Рычащий поток машин с утра до вечера. Бесчисленные «Жигули», «Волги», менее престижные «Запорожцы» и несравненно более — иномарки волшебных форм и красок.

Автомобиль не роскошь, а источник загрязнения окружающей среды. Выхлопные синие дымы, запах бензина всех сортов, капли масел на нагретой мостовой...

Мечущиеся фигуры отважных нарушителей-пешеходов, нервирующий скрип «мертвых» тормозов и визг протекторов.

И каждому надо успеть свистнуть, каждого нужно оштрафовать, а перед тем выслушать оправдания — аргументированные или просто убедительные. Выслушать, а потом оштрафовать — порядок есть порядок. Автомобиль не роскошь, а одна из причин заболевания сердечно-сосудистой системы...
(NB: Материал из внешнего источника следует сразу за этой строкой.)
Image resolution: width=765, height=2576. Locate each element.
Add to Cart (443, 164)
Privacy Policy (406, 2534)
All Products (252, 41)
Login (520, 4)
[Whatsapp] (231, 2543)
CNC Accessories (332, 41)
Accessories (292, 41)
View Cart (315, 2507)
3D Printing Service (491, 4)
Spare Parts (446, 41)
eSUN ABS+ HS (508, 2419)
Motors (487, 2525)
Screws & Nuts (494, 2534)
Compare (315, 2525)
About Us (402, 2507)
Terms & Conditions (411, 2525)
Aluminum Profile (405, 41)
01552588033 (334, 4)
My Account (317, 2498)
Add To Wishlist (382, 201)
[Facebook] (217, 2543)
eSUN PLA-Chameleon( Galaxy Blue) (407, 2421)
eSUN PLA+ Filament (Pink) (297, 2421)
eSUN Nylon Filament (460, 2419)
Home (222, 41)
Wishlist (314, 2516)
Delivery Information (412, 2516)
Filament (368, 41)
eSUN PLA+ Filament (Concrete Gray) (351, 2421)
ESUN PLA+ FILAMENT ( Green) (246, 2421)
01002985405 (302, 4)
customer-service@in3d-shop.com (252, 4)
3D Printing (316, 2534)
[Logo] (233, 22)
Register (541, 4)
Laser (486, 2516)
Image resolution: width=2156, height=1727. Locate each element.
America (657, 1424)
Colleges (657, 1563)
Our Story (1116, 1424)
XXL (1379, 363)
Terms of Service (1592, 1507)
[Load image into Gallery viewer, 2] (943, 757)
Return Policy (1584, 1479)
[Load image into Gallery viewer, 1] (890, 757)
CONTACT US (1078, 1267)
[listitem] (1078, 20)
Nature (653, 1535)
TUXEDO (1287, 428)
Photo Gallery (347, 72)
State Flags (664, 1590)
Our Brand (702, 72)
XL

Вот здесь, посреди ревущего потока, на островке сомнительной безопасности, Сеня встретился с Федором. Вначале он ему свистнул и грозно помахал полосатой палкой, а когда нарушитель виновато приблизился, узнал:

— Федор!

— Сеня?

— Вот встреча! Столько лет!..

После того как немного рассеялась пыль, выбитая из одежды дружескими хлопками, Федор пригласил зайти к себе — жил, оказывается, совсем рядом. У Сени дежурство уже заканчивалось — тоже как нельзя кстати.

Квартира у Федора хорошая — о трех комнатах и с голубым санузлом. И сам Федор выглядел как человек, у которого все в жизни хорошо да гладко. Везучий он, с самого первого класса везучий.

Зашли, выпили понемногу за встречу. Говорили о бывших одноклассниках. Как кто.

— Ну а сам-то как живешь? — спросил наконец Сеня, и Федор сразу погрустнел, нахмурился.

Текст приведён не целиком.